WHAT TO WORK ON: Present every line of the rows below as a Markdown table with the columns "No." and "Line", numbering each line and skipping blank ones. Omit the pictures.

(Collected data entries)
----
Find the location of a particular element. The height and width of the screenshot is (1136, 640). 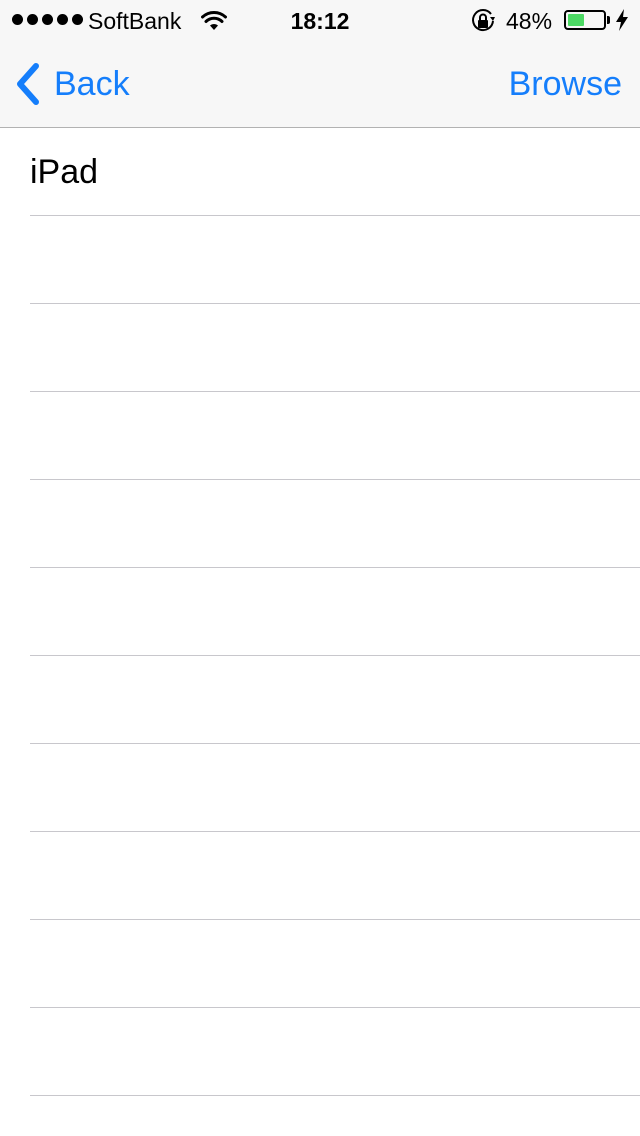

battery-level-fill is located at coordinates (576, 20).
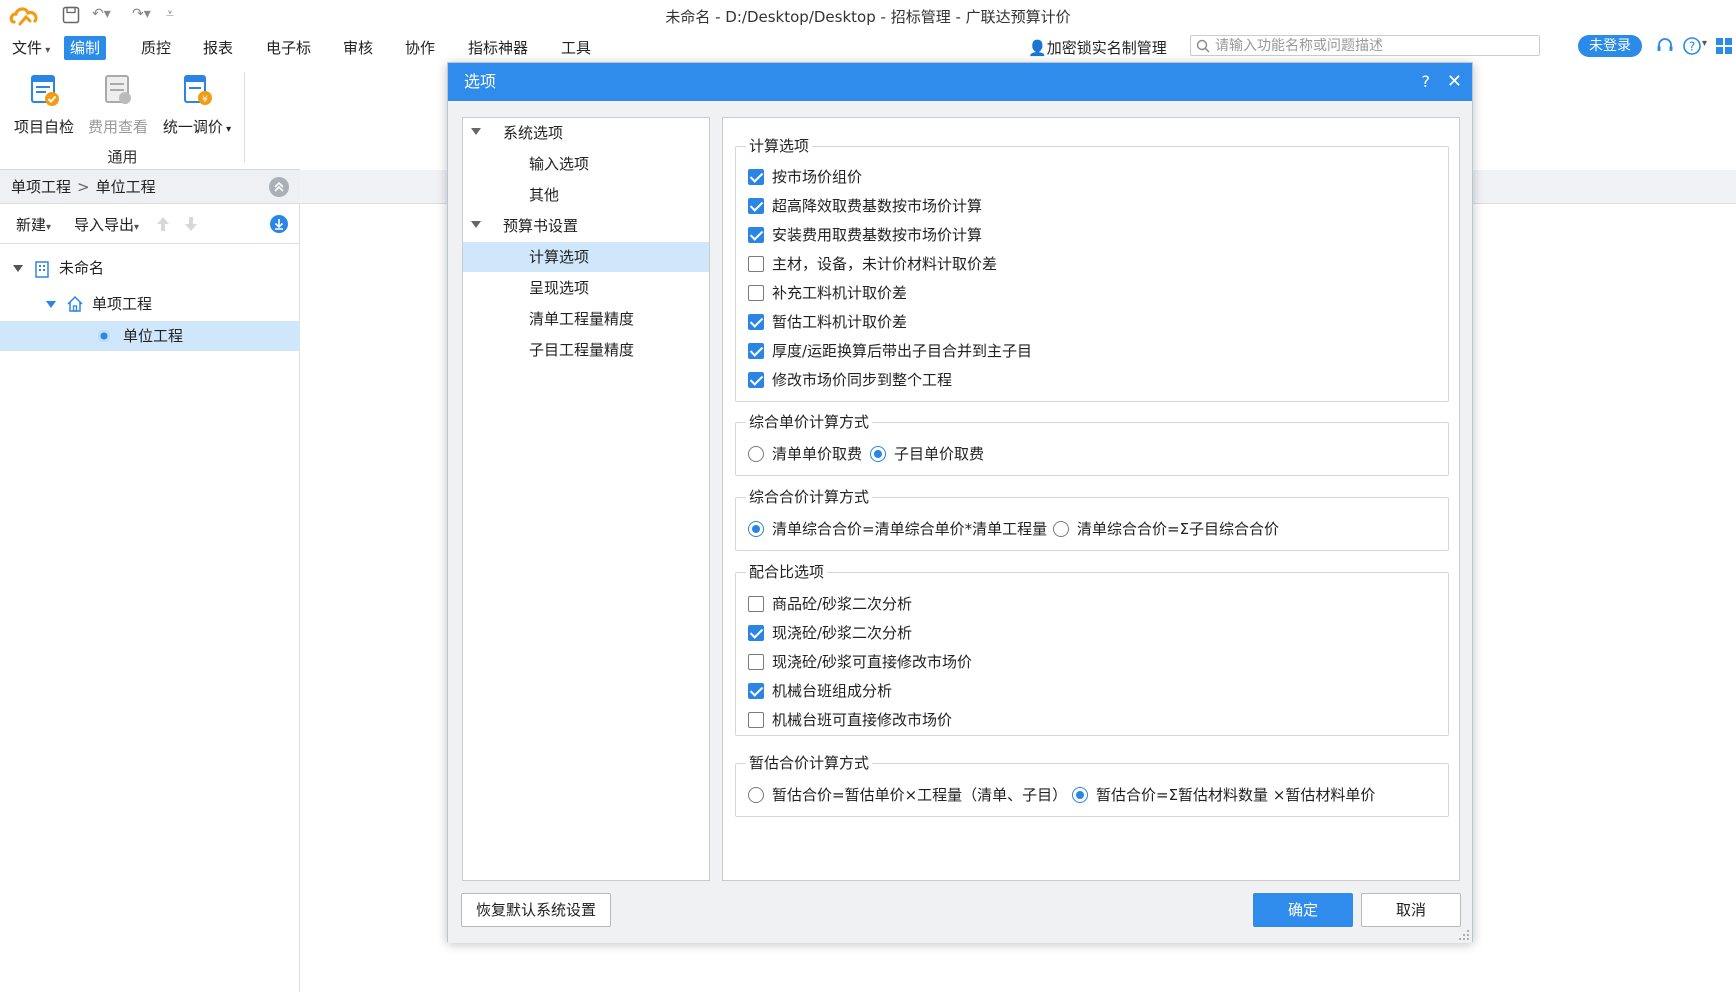 This screenshot has height=992, width=1736. What do you see at coordinates (218, 48) in the screenshot?
I see `menu-report: 报表` at bounding box center [218, 48].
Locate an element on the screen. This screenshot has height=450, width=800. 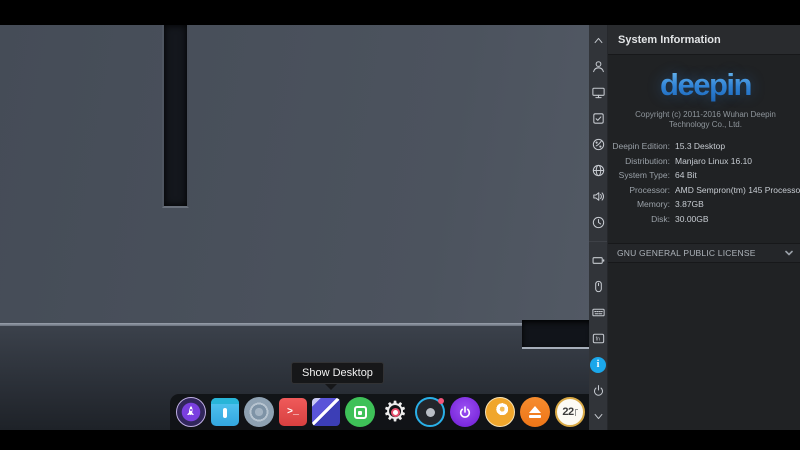
license-label: GNU GENERAL PUBLIC LICENSE is located at coordinates (686, 253).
----
TASK RESPONSE:
| No. | Line |
|---|---|
| 1 | Find the location of a particular element. The height and width of the screenshot is (1136, 640).  |
| 2 | battery-level-fill is located at coordinates (576, 20). |
| 3 |  This screenshot has height=992, width=1736. What do you see at coordinates (218, 48) in the screenshot? |
| 4 | I see `menu-report: 报表` at bounding box center [218, 48]. |
| 5 | Locate an element on the screen. This screenshot has height=450, width=800.  |
| 6 | license-label: GNU GENERAL PUBLIC LICENSE is located at coordinates (686, 253). |